- _Dataset_:
+ + + +
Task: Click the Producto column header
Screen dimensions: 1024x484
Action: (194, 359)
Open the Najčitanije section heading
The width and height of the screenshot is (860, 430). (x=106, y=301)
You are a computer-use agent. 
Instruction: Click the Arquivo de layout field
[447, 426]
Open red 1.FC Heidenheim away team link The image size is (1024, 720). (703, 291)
+ + + +
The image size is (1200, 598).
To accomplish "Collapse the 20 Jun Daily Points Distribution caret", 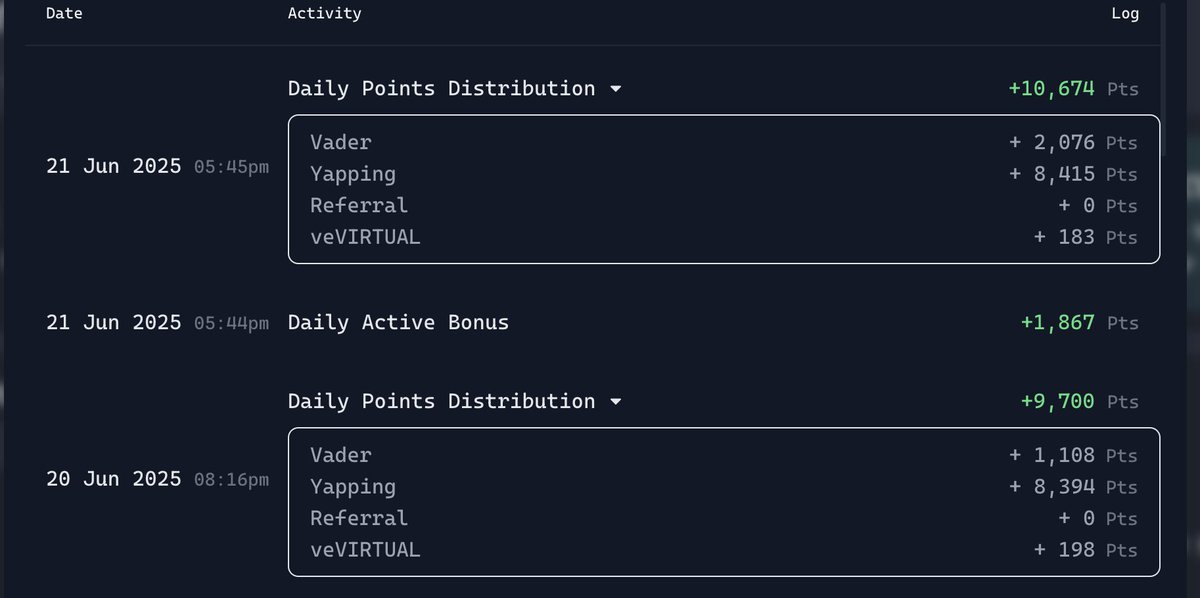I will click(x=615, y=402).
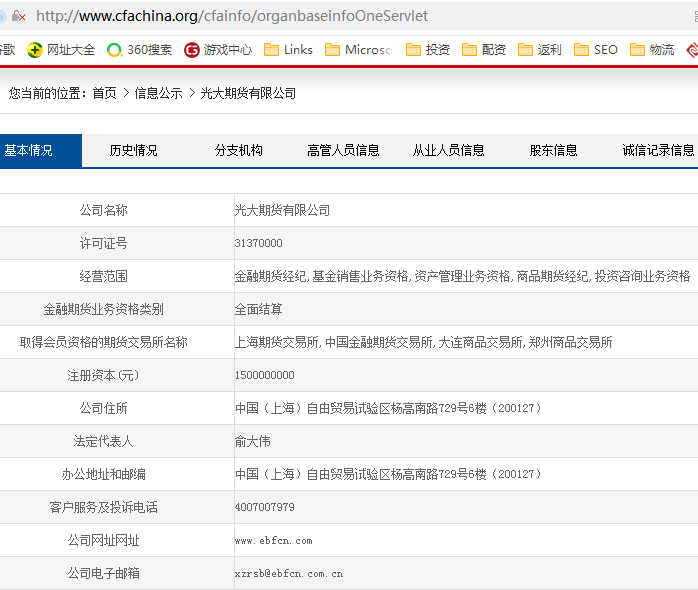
+ + + +
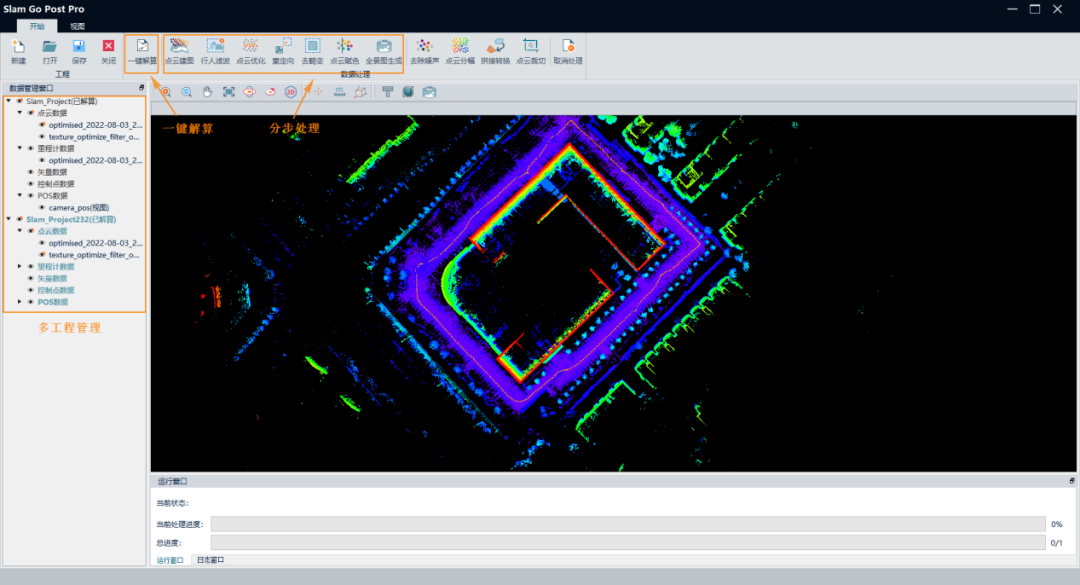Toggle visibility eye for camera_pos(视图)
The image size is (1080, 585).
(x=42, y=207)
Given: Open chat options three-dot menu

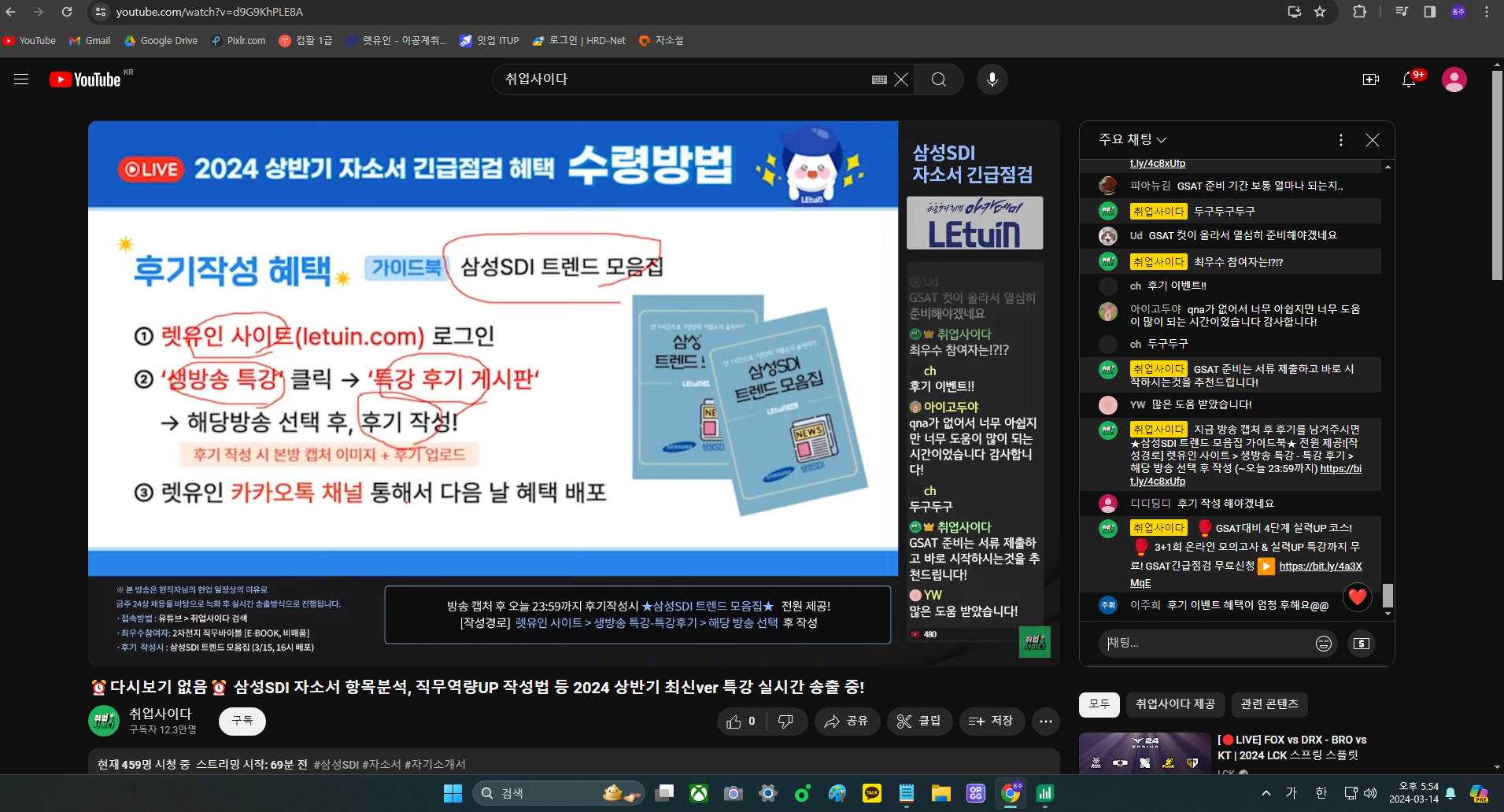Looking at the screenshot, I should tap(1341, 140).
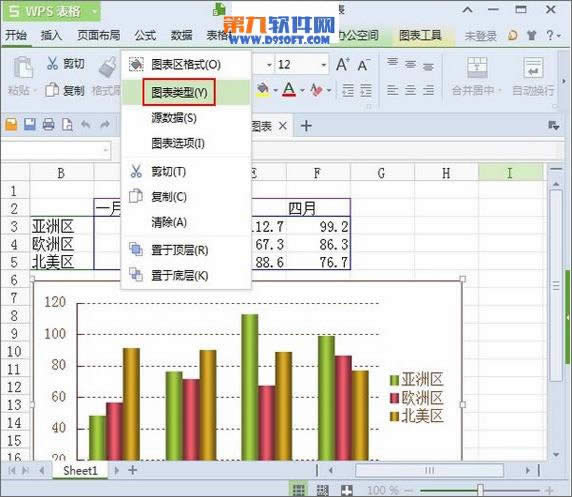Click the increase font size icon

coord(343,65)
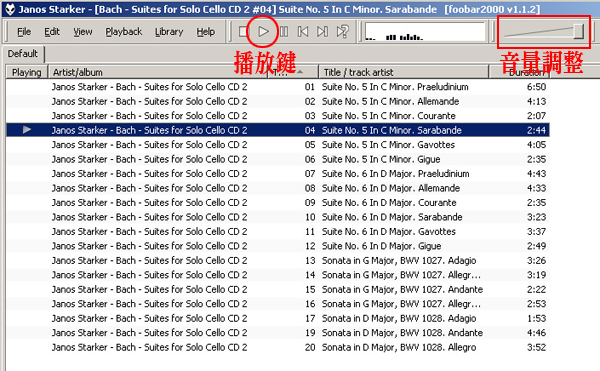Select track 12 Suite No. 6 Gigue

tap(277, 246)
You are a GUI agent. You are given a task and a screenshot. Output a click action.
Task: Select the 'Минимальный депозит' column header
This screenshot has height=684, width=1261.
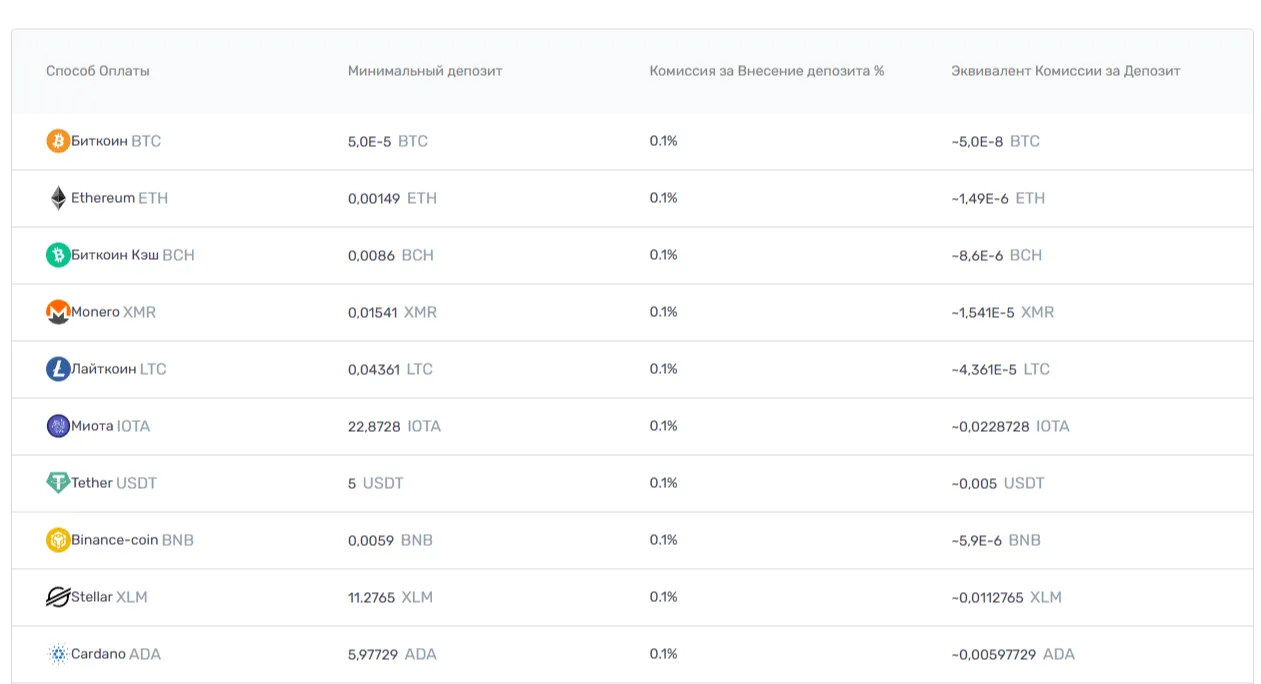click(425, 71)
+ + + +
All that belongs in your answer is the stretch of entries above from the line with "Task: Click the Producto column header" through the line with "Open red 1.FC", printed exactly.

Task: Click the Producto column header
Screen dimensions: 1024x484
Action: (194, 359)
Open the Najčitanije section heading
The width and height of the screenshot is (860, 430). (x=106, y=301)
You are a computer-use agent. 
Instruction: Click the Arquivo de layout field
[447, 426]
Open red 1.FC Heidenheim away team link The image size is (1024, 720). (703, 291)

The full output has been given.